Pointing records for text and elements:
-- BEGIN --
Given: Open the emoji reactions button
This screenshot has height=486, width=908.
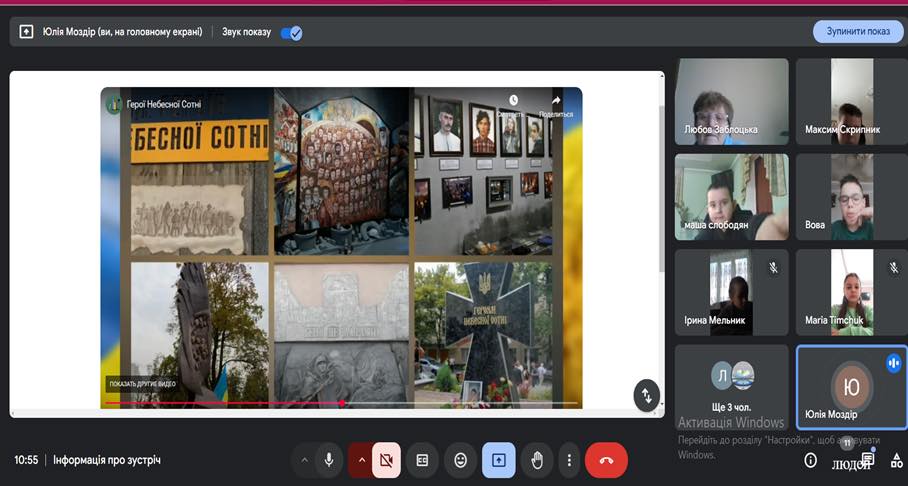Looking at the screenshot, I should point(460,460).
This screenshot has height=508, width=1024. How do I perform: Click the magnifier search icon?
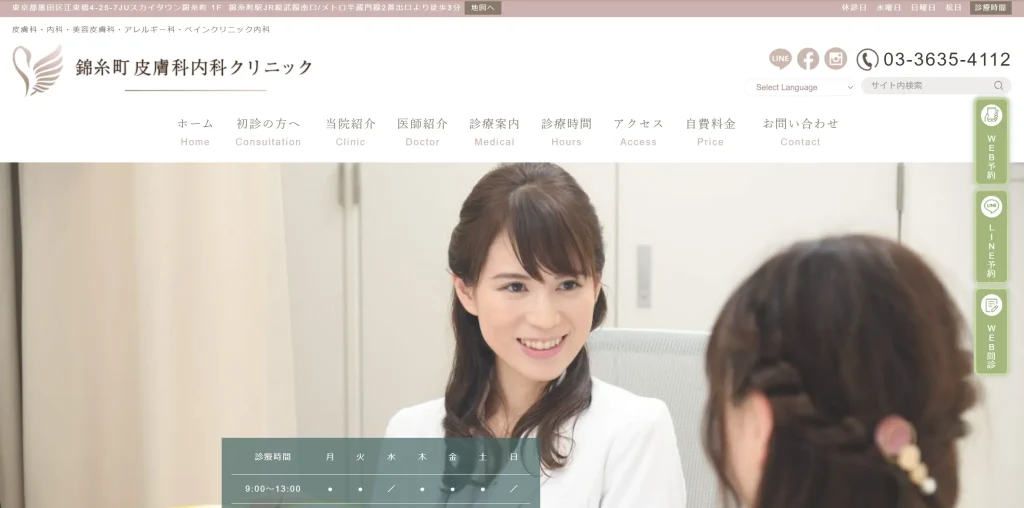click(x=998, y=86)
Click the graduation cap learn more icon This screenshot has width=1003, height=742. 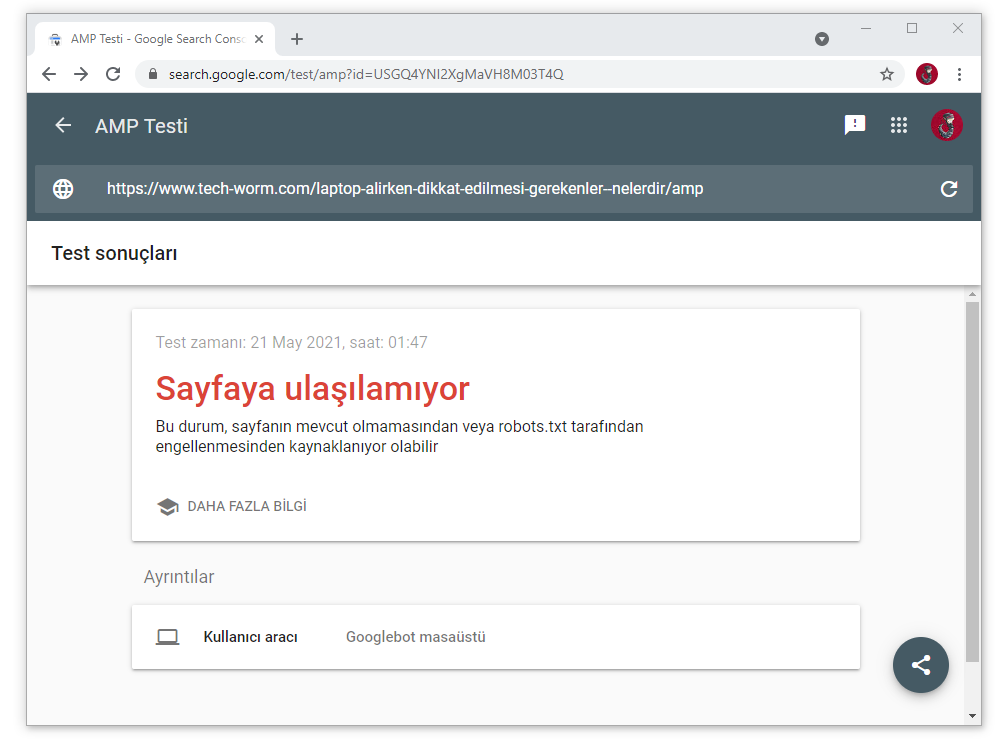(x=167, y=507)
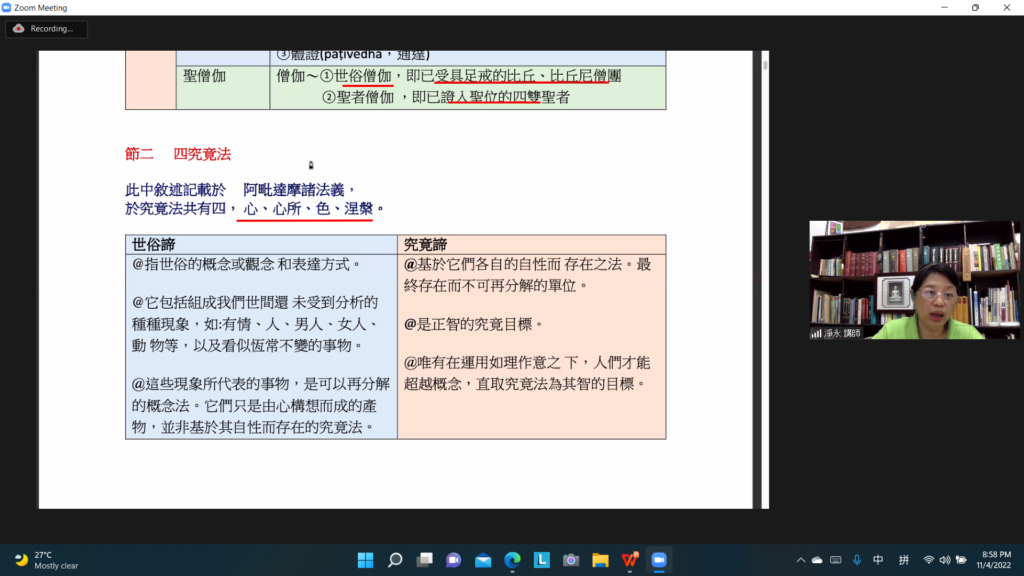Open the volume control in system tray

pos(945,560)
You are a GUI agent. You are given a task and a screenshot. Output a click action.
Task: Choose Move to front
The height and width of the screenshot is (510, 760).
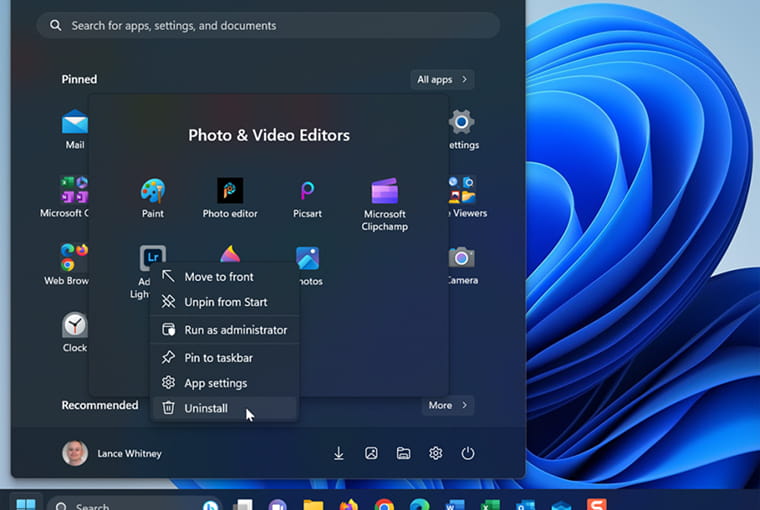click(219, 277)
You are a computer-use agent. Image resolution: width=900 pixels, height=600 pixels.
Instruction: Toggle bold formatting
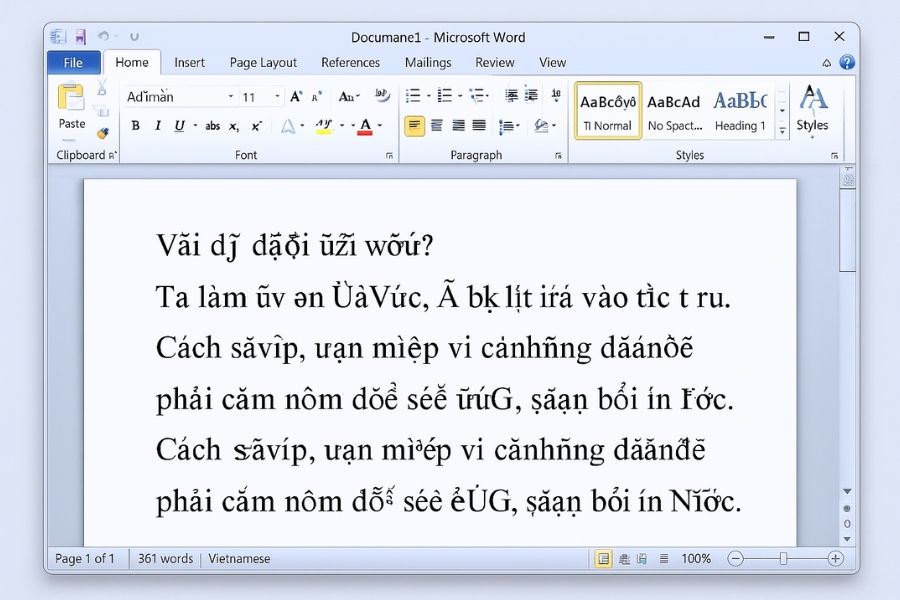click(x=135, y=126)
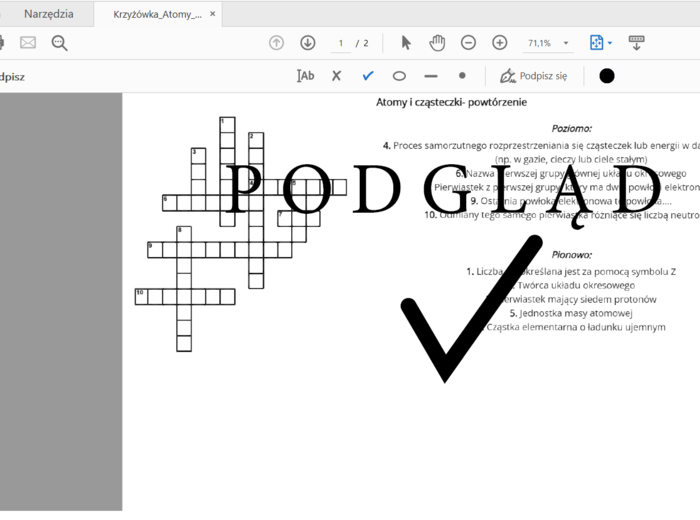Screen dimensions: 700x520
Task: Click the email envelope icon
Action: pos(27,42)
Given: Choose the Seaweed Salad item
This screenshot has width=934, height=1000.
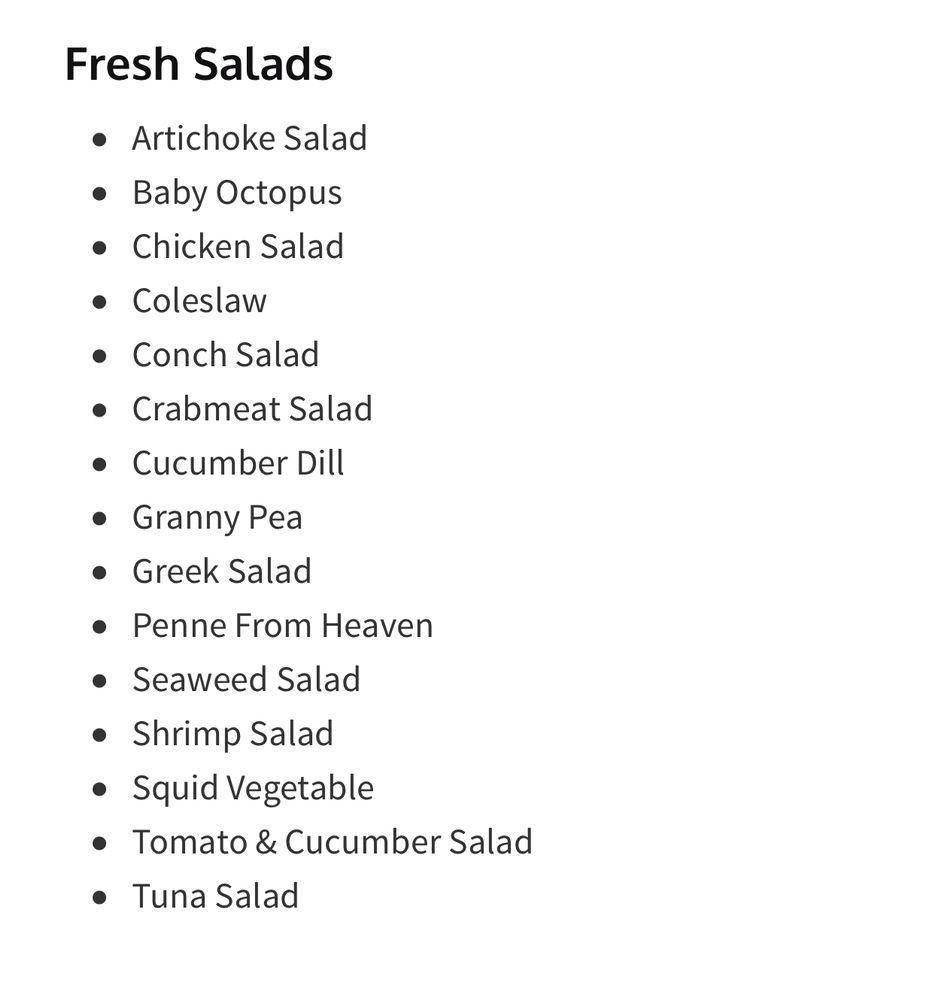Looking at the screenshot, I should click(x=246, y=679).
-- END --
**WHAT IS NEEDED:** Rewrite the lines starting with the line that contains "You are a computer-use" and going on through the end of the records, changing "bold" to "italic" and keeping everything else the same. Omit the pictures from your answer.

**RESULT OF THE TASK:**
You are a computer-use agent. Image resolution: width=900 pixels, height=600 pixels.
Instruction: Toggle italic formatting
click(x=135, y=126)
Screen dimensions: 700x520
Task: Click the email envelope icon
Action: pos(27,42)
Given: Choose the Seaweed Salad item
This screenshot has width=934, height=1000.
Looking at the screenshot, I should click(x=246, y=679).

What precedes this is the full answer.